→ Records for the exercise
-=-=-
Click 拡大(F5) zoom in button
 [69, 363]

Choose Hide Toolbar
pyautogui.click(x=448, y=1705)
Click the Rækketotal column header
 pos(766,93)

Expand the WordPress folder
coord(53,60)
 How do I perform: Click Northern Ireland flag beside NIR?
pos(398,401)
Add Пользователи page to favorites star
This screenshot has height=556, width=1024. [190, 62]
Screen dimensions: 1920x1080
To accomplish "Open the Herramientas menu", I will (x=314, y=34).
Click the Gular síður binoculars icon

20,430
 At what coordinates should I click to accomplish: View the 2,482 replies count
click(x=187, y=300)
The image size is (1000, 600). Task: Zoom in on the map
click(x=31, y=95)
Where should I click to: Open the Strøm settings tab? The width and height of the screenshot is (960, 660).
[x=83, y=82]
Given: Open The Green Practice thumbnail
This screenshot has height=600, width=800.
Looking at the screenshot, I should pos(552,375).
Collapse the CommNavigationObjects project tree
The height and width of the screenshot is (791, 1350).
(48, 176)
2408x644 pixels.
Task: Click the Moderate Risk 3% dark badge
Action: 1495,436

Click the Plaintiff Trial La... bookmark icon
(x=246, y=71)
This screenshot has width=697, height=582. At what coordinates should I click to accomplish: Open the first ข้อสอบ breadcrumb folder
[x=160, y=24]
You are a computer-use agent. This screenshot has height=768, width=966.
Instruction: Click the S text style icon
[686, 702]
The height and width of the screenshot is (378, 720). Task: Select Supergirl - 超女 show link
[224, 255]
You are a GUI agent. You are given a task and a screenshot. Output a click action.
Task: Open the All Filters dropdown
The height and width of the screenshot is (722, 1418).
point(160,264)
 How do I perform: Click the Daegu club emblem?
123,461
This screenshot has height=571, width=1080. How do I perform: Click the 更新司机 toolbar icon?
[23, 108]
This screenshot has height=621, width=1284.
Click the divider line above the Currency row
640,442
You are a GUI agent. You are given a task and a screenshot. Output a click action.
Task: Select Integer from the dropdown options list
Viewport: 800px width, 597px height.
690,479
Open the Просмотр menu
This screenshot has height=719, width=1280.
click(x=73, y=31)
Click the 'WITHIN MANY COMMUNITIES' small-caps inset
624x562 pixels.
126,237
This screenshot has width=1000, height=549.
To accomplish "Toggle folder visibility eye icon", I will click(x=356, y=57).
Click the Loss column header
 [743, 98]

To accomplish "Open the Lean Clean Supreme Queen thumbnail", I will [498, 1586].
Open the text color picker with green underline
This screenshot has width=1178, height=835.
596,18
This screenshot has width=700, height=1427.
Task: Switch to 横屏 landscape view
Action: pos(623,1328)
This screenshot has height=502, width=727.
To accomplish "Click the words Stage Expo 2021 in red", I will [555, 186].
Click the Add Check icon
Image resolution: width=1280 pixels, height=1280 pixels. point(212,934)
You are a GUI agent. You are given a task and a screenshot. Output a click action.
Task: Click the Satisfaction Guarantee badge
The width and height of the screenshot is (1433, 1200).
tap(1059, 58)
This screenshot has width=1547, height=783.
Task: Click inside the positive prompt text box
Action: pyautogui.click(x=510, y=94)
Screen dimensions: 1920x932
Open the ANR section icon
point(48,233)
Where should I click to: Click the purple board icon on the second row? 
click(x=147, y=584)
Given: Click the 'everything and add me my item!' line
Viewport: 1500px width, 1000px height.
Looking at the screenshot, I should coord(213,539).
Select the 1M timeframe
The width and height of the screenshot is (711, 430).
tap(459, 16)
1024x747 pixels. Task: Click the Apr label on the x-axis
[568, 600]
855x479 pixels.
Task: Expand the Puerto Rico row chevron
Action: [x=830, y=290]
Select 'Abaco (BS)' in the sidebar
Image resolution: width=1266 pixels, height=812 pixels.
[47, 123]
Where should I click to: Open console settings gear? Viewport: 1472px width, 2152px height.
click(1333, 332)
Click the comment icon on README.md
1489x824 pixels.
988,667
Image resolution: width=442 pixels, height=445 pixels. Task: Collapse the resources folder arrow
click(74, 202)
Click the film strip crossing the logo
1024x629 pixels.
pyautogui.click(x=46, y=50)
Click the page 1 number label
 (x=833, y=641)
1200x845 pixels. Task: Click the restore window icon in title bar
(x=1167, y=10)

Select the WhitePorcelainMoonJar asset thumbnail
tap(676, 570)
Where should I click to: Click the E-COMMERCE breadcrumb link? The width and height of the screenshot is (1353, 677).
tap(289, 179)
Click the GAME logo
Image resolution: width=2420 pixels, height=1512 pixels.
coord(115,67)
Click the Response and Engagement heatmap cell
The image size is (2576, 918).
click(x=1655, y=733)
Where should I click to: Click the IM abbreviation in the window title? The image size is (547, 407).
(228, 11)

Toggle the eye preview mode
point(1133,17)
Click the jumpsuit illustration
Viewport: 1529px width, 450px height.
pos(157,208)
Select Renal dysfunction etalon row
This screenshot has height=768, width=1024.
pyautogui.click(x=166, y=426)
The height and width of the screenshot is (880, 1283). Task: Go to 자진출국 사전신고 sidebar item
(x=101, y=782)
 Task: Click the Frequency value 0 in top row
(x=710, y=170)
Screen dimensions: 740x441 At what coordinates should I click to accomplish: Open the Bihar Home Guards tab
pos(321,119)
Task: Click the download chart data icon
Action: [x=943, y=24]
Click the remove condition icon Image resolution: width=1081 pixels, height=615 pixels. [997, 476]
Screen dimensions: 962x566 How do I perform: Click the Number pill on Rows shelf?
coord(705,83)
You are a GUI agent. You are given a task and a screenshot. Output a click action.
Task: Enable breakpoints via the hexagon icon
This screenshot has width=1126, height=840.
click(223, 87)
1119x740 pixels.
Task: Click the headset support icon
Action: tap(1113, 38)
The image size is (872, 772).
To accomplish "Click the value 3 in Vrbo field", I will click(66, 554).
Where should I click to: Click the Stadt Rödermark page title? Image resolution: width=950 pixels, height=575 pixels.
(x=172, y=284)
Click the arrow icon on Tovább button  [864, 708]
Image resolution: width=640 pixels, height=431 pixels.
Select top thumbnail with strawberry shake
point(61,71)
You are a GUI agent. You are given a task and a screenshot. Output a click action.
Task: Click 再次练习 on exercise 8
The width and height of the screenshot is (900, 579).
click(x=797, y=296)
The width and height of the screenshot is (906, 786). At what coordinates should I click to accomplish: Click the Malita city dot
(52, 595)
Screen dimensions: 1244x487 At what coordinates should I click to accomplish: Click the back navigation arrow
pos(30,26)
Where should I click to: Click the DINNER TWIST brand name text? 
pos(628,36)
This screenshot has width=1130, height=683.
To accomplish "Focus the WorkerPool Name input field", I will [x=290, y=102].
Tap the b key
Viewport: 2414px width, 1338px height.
-=-=-
→ Required action
Transcribe every entry verbatim.

→ Answer for the task
Click 拡大(F5) zoom in button
 [69, 363]

Choose Hide Toolbar
pyautogui.click(x=448, y=1705)
Click the Rækketotal column header
 pos(766,93)

Expand the WordPress folder
coord(53,60)
 How do I perform: Click Northern Ireland flag beside NIR?
pos(398,401)
Add Пользователи page to favorites star
This screenshot has height=556, width=1024. [190, 62]
Screen dimensions: 1920x1080
To accomplish "Open the Herramientas menu", I will (x=314, y=34).
Click the Gular síður binoculars icon

20,430
 At what coordinates should I click to accomplish: View the 2,482 replies count
click(x=187, y=300)
The image size is (1000, 600). Task: Zoom in on the map
click(x=31, y=95)
Where should I click to: Open the Strøm settings tab? The width and height of the screenshot is (960, 660).
[x=83, y=82]
Given: Open The Green Practice thumbnail
This screenshot has height=600, width=800.
Looking at the screenshot, I should pos(552,375).
Collapse the CommNavigationObjects project tree
The height and width of the screenshot is (791, 1350).
(48, 176)
2408x644 pixels.
Task: Click the Moderate Risk 3% dark badge
Action: 1495,436

Click the Plaintiff Trial La... bookmark icon
(x=246, y=71)
This screenshot has width=697, height=582. At what coordinates should I click to accomplish: Open the first ข้อสอบ breadcrumb folder
[x=160, y=24]
You are a computer-use agent. This screenshot has height=768, width=966.
Instruction: Click the S text style icon
[686, 702]
The height and width of the screenshot is (378, 720). Task: Select Supergirl - 超女 show link
[224, 255]
You are a GUI agent. You are given a task and a screenshot. Output a click action.
Task: Open the All Filters dropdown
The height and width of the screenshot is (722, 1418).
point(160,264)
 How do I perform: Click the Daegu club emblem?
123,461
This screenshot has height=571, width=1080. How do I perform: Click the 更新司机 toolbar icon?
[23, 108]
This screenshot has height=621, width=1284.
Click the divider line above the Currency row
640,442
You are a GUI agent. You are given a task and a screenshot. Output a click action.
Task: Select Integer from the dropdown options list
Viewport: 800px width, 597px height.
690,479
Open the Просмотр menu
This screenshot has height=719, width=1280.
click(x=73, y=31)
Click the 'WITHIN MANY COMMUNITIES' small-caps inset
624x562 pixels.
126,237
This screenshot has width=1000, height=549.
To accomplish "Toggle folder visibility eye icon", I will click(x=356, y=57).
Click the Loss column header
 [743, 98]

To accomplish "Open the Lean Clean Supreme Queen thumbnail", I will [498, 1586].
Open the text color picker with green underline
This screenshot has width=1178, height=835.
596,18
This screenshot has width=700, height=1427.
Task: Switch to 横屏 landscape view
Action: pos(623,1328)
This screenshot has height=502, width=727.
To accomplish "Click the words Stage Expo 2021 in red", I will [555, 186].
Click the Add Check icon
Image resolution: width=1280 pixels, height=1280 pixels. point(212,934)
You are a GUI agent. You are given a task and a screenshot. Output a click action.
Task: Click the Satisfaction Guarantee badge
The width and height of the screenshot is (1433, 1200).
tap(1059, 58)
This screenshot has width=1547, height=783.
Task: Click inside the positive prompt text box
Action: pyautogui.click(x=510, y=94)
Screen dimensions: 1920x932
Open the ANR section icon
point(48,233)
Where should I click to: Click the purple board icon on the second row? 
click(x=147, y=584)
Given: Click the 'everything and add me my item!' line
Viewport: 1500px width, 1000px height.
Looking at the screenshot, I should coord(213,539).
Select the 1M timeframe
The width and height of the screenshot is (711, 430).
tap(459, 16)
1024x747 pixels. Task: Click the Apr label on the x-axis
[568, 600]
855x479 pixels.
Task: Expand the Puerto Rico row chevron
Action: [x=830, y=290]
Select 'Abaco (BS)' in the sidebar
Image resolution: width=1266 pixels, height=812 pixels.
[47, 123]
Where should I click to: Open console settings gear? Viewport: 1472px width, 2152px height.
click(1333, 332)
Click the comment icon on README.md
1489x824 pixels.
988,667
Image resolution: width=442 pixels, height=445 pixels. Task: Collapse the resources folder arrow
click(74, 202)
Click the film strip crossing the logo
1024x629 pixels.
pyautogui.click(x=46, y=50)
Click the page 1 number label
 (x=833, y=641)
1200x845 pixels. Task: Click the restore window icon in title bar
(x=1167, y=10)

Select the WhitePorcelainMoonJar asset thumbnail
tap(676, 570)
Where should I click to: Click the E-COMMERCE breadcrumb link? The width and height of the screenshot is (1353, 677).
tap(289, 179)
Click the GAME logo
Image resolution: width=2420 pixels, height=1512 pixels.
coord(115,67)
Click the Response and Engagement heatmap cell
The image size is (2576, 918).
click(x=1655, y=733)
Where should I click to: Click the IM abbreviation in the window title? The image size is (547, 407).
(228, 11)

Toggle the eye preview mode
point(1133,17)
Click the jumpsuit illustration
Viewport: 1529px width, 450px height.
pos(157,208)
Select Renal dysfunction etalon row
This screenshot has height=768, width=1024.
pyautogui.click(x=166, y=426)
The height and width of the screenshot is (880, 1283). Task: Go to 자진출국 사전신고 sidebar item
(x=101, y=782)
 Task: Click the Frequency value 0 in top row
(x=710, y=170)
Screen dimensions: 740x441 At what coordinates should I click to accomplish: Open the Bihar Home Guards tab
pos(321,119)
Task: Click the download chart data icon
Action: [x=943, y=24]
Click the remove condition icon Image resolution: width=1081 pixels, height=615 pixels. [997, 476]
Screen dimensions: 962x566 How do I perform: Click the Number pill on Rows shelf?
coord(705,83)
You are a GUI agent. You are given a task and a screenshot. Output a click action.
Task: Enable breakpoints via the hexagon icon
This screenshot has width=1126, height=840.
click(223, 87)
1119x740 pixels.
Task: Click the headset support icon
Action: tap(1113, 38)
The image size is (872, 772).
To accomplish "Click the value 3 in Vrbo field", I will click(66, 554).
Where should I click to: Click the Stadt Rödermark page title? Image resolution: width=950 pixels, height=575 pixels.
(x=172, y=284)
Click the arrow icon on Tovább button  [864, 708]
Image resolution: width=640 pixels, height=431 pixels.
Select top thumbnail with strawberry shake
point(61,71)
You are a GUI agent. You are given a task and a screenshot. Output a click action.
Task: Click 再次练习 on exercise 8
The width and height of the screenshot is (900, 579).
click(x=797, y=296)
The width and height of the screenshot is (906, 786). At what coordinates should I click to accomplish: Click the Malita city dot
(52, 595)
Screen dimensions: 1244x487 At what coordinates should I click to accomplish: Click the back navigation arrow
pos(30,26)
Where should I click to: Click the DINNER TWIST brand name text? 
pos(628,36)
This screenshot has width=1130, height=683.
To accomplish "Focus the WorkerPool Name input field", I will [x=290, y=102].
Tap the b key
Viewport: 2414px width, 1338px height.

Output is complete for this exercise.